PROBLEM REQUIREMENTS:
An exact copy of every record is the required answer.

[Collected data entries]
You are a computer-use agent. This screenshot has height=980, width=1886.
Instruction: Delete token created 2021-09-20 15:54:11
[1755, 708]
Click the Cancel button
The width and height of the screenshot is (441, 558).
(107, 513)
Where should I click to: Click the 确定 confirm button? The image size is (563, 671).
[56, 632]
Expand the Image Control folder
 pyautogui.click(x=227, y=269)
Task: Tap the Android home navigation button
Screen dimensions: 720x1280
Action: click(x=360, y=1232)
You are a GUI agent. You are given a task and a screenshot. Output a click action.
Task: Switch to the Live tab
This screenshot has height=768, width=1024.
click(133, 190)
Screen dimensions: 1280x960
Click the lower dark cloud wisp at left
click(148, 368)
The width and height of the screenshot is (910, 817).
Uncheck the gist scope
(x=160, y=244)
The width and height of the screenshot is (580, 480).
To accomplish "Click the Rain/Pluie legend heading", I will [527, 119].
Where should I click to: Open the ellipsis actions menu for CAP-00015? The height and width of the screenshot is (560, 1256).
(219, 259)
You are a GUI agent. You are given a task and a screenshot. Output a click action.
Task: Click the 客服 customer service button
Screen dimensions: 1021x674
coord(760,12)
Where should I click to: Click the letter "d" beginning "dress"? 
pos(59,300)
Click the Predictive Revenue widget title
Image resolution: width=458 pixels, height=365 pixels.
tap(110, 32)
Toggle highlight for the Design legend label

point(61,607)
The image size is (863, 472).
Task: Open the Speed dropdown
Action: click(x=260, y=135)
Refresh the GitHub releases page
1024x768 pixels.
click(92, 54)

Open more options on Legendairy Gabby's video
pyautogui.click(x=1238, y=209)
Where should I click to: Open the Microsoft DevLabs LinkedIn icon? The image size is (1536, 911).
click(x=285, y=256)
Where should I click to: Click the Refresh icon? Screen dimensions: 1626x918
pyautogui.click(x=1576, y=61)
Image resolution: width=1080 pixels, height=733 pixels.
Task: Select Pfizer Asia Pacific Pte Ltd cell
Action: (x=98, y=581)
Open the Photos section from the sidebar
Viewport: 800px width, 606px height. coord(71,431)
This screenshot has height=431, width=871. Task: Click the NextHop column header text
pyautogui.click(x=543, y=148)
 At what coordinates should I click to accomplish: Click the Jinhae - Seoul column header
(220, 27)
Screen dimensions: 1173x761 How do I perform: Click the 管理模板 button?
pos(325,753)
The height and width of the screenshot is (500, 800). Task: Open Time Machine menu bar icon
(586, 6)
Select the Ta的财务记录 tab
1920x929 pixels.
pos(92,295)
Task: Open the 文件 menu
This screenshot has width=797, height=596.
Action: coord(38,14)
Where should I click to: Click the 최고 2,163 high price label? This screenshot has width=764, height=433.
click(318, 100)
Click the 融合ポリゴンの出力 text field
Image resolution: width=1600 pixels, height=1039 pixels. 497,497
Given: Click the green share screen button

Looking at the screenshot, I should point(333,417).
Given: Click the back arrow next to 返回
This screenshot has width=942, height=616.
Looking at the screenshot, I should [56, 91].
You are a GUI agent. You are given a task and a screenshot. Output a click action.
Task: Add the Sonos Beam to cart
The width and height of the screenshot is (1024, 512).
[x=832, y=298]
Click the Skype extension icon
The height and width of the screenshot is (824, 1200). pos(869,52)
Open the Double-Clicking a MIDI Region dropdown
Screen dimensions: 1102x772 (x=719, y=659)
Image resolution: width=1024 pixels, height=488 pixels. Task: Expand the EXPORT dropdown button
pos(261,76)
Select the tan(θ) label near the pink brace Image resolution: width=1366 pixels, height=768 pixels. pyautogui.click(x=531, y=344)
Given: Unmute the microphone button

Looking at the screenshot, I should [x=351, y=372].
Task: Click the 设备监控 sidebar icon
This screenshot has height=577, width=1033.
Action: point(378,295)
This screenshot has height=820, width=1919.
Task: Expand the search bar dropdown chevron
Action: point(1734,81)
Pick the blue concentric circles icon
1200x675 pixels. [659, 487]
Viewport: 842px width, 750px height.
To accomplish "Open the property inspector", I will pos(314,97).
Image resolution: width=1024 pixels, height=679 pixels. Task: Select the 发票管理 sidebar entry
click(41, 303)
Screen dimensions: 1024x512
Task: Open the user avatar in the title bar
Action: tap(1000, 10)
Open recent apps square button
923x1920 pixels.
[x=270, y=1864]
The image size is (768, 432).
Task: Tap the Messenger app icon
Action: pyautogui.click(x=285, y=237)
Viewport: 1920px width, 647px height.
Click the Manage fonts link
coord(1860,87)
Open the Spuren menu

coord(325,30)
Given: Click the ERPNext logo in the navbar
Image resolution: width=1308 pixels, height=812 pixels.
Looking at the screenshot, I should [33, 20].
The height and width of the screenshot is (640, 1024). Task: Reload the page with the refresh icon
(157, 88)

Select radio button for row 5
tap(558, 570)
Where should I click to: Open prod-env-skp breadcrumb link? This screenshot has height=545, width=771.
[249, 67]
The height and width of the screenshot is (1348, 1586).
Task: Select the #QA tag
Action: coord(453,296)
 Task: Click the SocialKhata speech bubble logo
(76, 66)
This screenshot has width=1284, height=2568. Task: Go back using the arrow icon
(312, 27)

TASK RESPONSE:
You are a computer-use agent. This screenshot has height=980, width=1886.
Instruction: Delete token created 2021-09-20 15:54:11
[1755, 708]
Click the Cancel button
The width and height of the screenshot is (441, 558).
(107, 513)
Where should I click to: Click the 确定 confirm button? The image size is (563, 671).
[56, 632]
Expand the Image Control folder
 pyautogui.click(x=227, y=269)
Task: Tap the Android home navigation button
Screen dimensions: 720x1280
Action: click(x=360, y=1232)
You are a GUI agent. You are given a task and a screenshot. Output a click action.
Task: Switch to the Live tab
This screenshot has height=768, width=1024.
click(133, 190)
Screen dimensions: 1280x960
Click the lower dark cloud wisp at left
click(148, 368)
The width and height of the screenshot is (910, 817).
Uncheck the gist scope
(x=160, y=244)
The width and height of the screenshot is (580, 480).
To accomplish "Click the Rain/Pluie legend heading", I will [527, 119].
Where should I click to: Open the ellipsis actions menu for CAP-00015? The height and width of the screenshot is (560, 1256).
(219, 259)
You are a GUI agent. You are given a task and a screenshot. Output a click action.
Task: Click the 客服 customer service button
Screen dimensions: 1021x674
coord(760,12)
Where should I click to: Click the letter "d" beginning "dress"? 
pos(59,300)
Click the Predictive Revenue widget title
Image resolution: width=458 pixels, height=365 pixels.
tap(110, 32)
Toggle highlight for the Design legend label

point(61,607)
The image size is (863, 472).
Task: Open the Speed dropdown
Action: click(x=260, y=135)
Refresh the GitHub releases page
1024x768 pixels.
click(92, 54)

Open more options on Legendairy Gabby's video
pyautogui.click(x=1238, y=209)
Where should I click to: Open the Microsoft DevLabs LinkedIn icon? The image size is (1536, 911).
click(x=285, y=256)
Where should I click to: Click the Refresh icon? Screen dimensions: 1626x918
pyautogui.click(x=1576, y=61)
Image resolution: width=1080 pixels, height=733 pixels.
Task: Select Pfizer Asia Pacific Pte Ltd cell
Action: (x=98, y=581)
Open the Photos section from the sidebar
Viewport: 800px width, 606px height. coord(71,431)
This screenshot has height=431, width=871. Task: Click the NextHop column header text
pyautogui.click(x=543, y=148)
 At what coordinates should I click to accomplish: Click the Jinhae - Seoul column header
(220, 27)
Screen dimensions: 1173x761 How do I perform: Click the 管理模板 button?
pos(325,753)
The height and width of the screenshot is (500, 800). Task: Open Time Machine menu bar icon
(586, 6)
Select the Ta的财务记录 tab
1920x929 pixels.
pos(92,295)
Task: Open the 文件 menu
This screenshot has width=797, height=596.
Action: coord(38,14)
Where should I click to: Click the 최고 2,163 high price label? This screenshot has width=764, height=433.
click(318, 100)
Click the 融合ポリゴンの出力 text field
Image resolution: width=1600 pixels, height=1039 pixels. 497,497
Given: Click the green share screen button

Looking at the screenshot, I should point(333,417).
Given: Click the back arrow next to 返回
This screenshot has width=942, height=616.
Looking at the screenshot, I should [56, 91].
You are a GUI agent. You are given a task and a screenshot. Output a click action.
Task: Add the Sonos Beam to cart
The width and height of the screenshot is (1024, 512).
[x=832, y=298]
Click the Skype extension icon
The height and width of the screenshot is (824, 1200). pos(869,52)
Open the Double-Clicking a MIDI Region dropdown
Screen dimensions: 1102x772 (x=719, y=659)
Image resolution: width=1024 pixels, height=488 pixels. Task: Expand the EXPORT dropdown button
pos(261,76)
Select the tan(θ) label near the pink brace Image resolution: width=1366 pixels, height=768 pixels. pyautogui.click(x=531, y=344)
Given: Unmute the microphone button

Looking at the screenshot, I should [x=351, y=372].
Task: Click the 设备监控 sidebar icon
This screenshot has height=577, width=1033.
Action: point(378,295)
This screenshot has height=820, width=1919.
Task: Expand the search bar dropdown chevron
Action: point(1734,81)
Pick the blue concentric circles icon
1200x675 pixels. [659, 487]
Viewport: 842px width, 750px height.
To accomplish "Open the property inspector", I will pos(314,97).
Image resolution: width=1024 pixels, height=679 pixels. Task: Select the 发票管理 sidebar entry
click(41, 303)
Screen dimensions: 1024x512
Task: Open the user avatar in the title bar
Action: tap(1000, 10)
Open recent apps square button
923x1920 pixels.
[x=270, y=1864]
The image size is (768, 432).
Task: Tap the Messenger app icon
Action: pyautogui.click(x=285, y=237)
Viewport: 1920px width, 647px height.
Click the Manage fonts link
coord(1860,87)
Open the Spuren menu

coord(325,30)
Given: Click the ERPNext logo in the navbar
Image resolution: width=1308 pixels, height=812 pixels.
Looking at the screenshot, I should [33, 20].
The height and width of the screenshot is (640, 1024). Task: Reload the page with the refresh icon
(157, 88)

Select radio button for row 5
tap(558, 570)
Where should I click to: Open prod-env-skp breadcrumb link? This screenshot has height=545, width=771.
[249, 67]
The height and width of the screenshot is (1348, 1586).
Task: Select the #QA tag
Action: coord(453,296)
 Task: Click the SocialKhata speech bubble logo
(76, 66)
This screenshot has width=1284, height=2568. Task: Go back using the arrow icon
(312, 27)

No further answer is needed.